Why is `opequals` for objects not `@safe` by default?

Sun Apr 7 21:05:14 UTC 2024

On Sunday, 7 April 2024 at 09:59:56 UTC, Jonathan M Davis wrote:
> No, we really don't want to force @safe on opEquals, because 
> that means that you can't write one that's @system, meaning 
> that you're potentially forced to use @trusted on code that 
> really shouldn't be treated as @safe.

Well, I already ended up putting `@trusted` in a function I 
didn't want to put it in because `opEquals` was `@system`. Point 
taken though.

> ```
> class C
> {
>     bool opEquals(C rhs) @safe
>     {
>         ...
>     }
>
>     override bool opEquals(Object rhs) @safe
>     {
>         ...
>     }
> }
> ```
> then the first overload will be called when comparing class 
> references of type C - or class references derived from C, 
> whereas if you're comparing class references of type Object (or 
> class references which aren't C or derived from C), then 
> they'll be compared as Object, and the base class opEquals will 
> be called, resulting in your second overload being called 
> thanks to polymorphism, but because the base class version is 
> @system, == will still be treated as @system in that case. E.G.

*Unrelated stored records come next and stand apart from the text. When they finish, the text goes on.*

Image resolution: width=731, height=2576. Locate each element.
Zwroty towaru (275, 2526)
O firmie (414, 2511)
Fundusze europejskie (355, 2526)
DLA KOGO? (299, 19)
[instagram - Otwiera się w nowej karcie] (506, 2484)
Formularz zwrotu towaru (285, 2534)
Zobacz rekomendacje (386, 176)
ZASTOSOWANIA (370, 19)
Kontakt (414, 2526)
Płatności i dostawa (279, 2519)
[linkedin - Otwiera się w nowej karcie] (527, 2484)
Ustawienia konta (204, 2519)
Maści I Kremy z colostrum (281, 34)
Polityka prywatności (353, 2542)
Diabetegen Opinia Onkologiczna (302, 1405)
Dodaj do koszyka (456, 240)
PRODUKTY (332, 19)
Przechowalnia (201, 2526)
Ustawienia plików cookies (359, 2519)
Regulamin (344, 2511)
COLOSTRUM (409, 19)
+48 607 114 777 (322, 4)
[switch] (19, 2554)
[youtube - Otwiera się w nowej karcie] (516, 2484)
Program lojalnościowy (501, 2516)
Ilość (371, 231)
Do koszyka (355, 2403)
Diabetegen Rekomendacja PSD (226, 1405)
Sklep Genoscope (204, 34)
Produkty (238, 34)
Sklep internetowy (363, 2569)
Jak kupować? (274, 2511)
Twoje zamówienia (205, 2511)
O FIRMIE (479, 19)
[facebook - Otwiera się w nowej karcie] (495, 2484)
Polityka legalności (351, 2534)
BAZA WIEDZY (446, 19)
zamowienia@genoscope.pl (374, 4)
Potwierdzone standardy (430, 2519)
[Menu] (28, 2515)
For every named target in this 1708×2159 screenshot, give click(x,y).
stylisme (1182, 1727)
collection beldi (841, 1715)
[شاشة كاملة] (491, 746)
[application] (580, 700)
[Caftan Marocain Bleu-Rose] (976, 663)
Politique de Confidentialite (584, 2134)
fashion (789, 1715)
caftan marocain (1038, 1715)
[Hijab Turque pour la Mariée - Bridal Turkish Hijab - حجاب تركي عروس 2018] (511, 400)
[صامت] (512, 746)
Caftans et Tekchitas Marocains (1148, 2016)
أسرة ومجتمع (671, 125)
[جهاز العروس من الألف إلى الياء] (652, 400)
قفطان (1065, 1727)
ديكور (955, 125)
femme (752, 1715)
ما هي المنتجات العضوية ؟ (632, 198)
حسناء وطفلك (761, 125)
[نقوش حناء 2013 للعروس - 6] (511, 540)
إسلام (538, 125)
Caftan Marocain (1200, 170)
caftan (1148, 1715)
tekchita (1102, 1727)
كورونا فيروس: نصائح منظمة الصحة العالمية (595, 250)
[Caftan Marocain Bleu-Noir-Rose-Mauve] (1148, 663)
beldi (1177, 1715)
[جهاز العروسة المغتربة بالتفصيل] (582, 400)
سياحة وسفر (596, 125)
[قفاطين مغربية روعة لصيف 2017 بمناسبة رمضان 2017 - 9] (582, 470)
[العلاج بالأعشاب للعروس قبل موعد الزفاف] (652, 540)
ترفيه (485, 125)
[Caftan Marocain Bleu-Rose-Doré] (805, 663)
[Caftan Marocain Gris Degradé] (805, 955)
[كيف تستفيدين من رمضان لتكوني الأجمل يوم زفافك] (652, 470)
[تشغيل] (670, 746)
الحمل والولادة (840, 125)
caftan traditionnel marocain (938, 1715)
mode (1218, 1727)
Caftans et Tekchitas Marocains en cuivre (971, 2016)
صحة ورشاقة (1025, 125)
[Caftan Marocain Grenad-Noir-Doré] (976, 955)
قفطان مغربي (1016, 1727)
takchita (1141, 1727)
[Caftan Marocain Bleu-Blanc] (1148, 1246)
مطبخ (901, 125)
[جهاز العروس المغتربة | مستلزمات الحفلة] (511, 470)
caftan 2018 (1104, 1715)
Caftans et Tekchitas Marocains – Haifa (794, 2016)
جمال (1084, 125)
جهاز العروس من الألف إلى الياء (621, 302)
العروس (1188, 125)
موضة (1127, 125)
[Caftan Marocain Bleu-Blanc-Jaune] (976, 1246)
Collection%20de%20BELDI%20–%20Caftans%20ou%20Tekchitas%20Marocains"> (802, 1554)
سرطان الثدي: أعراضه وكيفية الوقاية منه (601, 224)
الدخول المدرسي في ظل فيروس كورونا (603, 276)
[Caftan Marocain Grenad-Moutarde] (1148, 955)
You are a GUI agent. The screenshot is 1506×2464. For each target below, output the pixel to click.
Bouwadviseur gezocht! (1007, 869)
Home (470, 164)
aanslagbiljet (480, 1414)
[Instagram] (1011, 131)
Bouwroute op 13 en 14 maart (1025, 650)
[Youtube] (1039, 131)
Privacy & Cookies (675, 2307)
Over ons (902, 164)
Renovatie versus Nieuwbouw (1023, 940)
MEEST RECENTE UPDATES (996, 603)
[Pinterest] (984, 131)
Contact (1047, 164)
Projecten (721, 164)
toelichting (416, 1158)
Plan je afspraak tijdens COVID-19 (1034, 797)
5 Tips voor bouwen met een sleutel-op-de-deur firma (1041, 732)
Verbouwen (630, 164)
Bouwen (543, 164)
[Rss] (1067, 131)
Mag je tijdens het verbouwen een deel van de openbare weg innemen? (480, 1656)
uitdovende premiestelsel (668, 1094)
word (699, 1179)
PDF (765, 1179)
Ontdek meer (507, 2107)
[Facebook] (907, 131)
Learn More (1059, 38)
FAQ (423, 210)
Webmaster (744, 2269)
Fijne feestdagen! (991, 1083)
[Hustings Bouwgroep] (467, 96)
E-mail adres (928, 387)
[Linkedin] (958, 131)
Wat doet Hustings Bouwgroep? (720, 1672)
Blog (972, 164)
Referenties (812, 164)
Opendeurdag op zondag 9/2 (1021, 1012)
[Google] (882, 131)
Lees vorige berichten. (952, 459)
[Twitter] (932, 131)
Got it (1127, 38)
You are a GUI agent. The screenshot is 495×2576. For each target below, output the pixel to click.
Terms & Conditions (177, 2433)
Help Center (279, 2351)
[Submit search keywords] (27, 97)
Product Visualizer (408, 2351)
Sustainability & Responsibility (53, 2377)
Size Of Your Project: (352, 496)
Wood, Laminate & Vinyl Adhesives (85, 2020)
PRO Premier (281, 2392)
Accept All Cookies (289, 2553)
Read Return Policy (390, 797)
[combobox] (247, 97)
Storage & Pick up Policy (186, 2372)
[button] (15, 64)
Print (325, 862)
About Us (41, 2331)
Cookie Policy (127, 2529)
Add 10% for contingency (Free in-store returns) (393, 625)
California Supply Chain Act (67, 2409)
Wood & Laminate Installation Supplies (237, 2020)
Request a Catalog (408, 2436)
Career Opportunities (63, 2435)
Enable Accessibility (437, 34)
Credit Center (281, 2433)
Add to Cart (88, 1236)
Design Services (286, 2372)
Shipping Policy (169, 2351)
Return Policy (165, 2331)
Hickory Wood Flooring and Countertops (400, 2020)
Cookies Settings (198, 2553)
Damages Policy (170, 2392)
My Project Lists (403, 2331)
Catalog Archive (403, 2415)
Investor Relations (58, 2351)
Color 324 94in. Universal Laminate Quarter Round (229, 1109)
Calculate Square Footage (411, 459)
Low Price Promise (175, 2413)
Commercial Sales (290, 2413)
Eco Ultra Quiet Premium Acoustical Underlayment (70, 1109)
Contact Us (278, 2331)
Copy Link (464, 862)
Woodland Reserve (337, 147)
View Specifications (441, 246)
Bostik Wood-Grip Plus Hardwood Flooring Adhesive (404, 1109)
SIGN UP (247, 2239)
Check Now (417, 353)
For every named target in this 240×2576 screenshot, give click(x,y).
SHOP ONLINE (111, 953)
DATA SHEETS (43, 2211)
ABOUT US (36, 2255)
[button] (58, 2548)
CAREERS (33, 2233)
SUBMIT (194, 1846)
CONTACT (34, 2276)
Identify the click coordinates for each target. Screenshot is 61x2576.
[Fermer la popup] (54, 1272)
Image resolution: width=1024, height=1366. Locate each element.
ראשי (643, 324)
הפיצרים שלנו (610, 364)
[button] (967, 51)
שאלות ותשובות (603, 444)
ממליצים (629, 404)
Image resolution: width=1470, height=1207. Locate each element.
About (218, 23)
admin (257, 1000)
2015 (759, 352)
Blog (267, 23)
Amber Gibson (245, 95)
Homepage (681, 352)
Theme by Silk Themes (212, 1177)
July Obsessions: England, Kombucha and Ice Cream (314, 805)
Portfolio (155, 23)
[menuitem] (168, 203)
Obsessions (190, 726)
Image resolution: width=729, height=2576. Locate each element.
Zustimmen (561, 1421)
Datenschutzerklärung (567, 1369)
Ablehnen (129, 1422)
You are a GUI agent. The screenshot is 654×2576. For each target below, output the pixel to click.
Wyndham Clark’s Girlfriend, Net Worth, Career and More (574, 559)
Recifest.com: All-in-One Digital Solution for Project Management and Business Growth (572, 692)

Oh! Is this how the `opEquals` function used can be made to 
depend on the reference type, rather than the type of the object 
contained in the reference?

>> Anyway, I discovered that `==` can be replaced with `is`, and 
>> it seems to do the same thing while working within a `@safe` 
>> function.
>
> The is operator and == are _not_ the same. When you use is on 
> class references, it's true if and only if the two references 
> point to the same object. It's basically doing a pointer 
> comparison. In contrast, == calls the free function, opEquals, 
> which will call opEquals on the class references to compare 
> them if they're not null and they're not pointing to the same 
> object.

Right. I was just saying that `is` will in most cases give the 
same results as the default `opEquals` function. The existence of 
`is` means I no longer think `opEquals` should be `@safe` by 
default. The only place where they would differ is when the first 
reference is null, right?

Ultimately, not knowing to use `is` is what lead me to making 
this topic.

Actually, I just looked in [the base object 
definition](https://github.com/dlang/dmd/blob/master/druntime/src/object.d), and I found this:
```
     bool opEquals(Object o)
     {
         return this is o;
     }
```
It looks like it really would be the same whenever the first 
reference is a valid object. I figure it would segfault if the 
first reference is null, while `is` would simply return `false`.

> You already need to do an override to get opEquals unless you 
> want it to just compare the references, which is borderline 
> useless. All that opEquals on Object does is compare the 
> addresses of the references with the is operator, and that's 
> almost never what you want when doing an equality check.

Well, it's exactly what I wanted, but I'm new to the language, 
and hadn't yet been taught to use `is` in such cases. For the 
function I was writing, see `Weapon.getOptions` or look for `if 
(user.currentWeapon == this)` in [this 
module](https://github.com/LiamM32/Open_Emblem/blob/master/source/item.d).

Now knowing about the proper uses of `==` and `is`, I think the 
only worthy idea I have for a new addition to the language is a 
new function in `std.algorithm.searching`; a `@safe bool` 
function called `contains`. It would return whether the first 
argument (an array of the second argument's type) contains the 
second argument. It would be equivalent to `canFind` for some 
argument types, but for objects it would do an `is` comparison.

Perhaps I can try to implement this myself. Given my 
inexperience, chances are someone else would make some edits to 
it before getting merged into Phobos.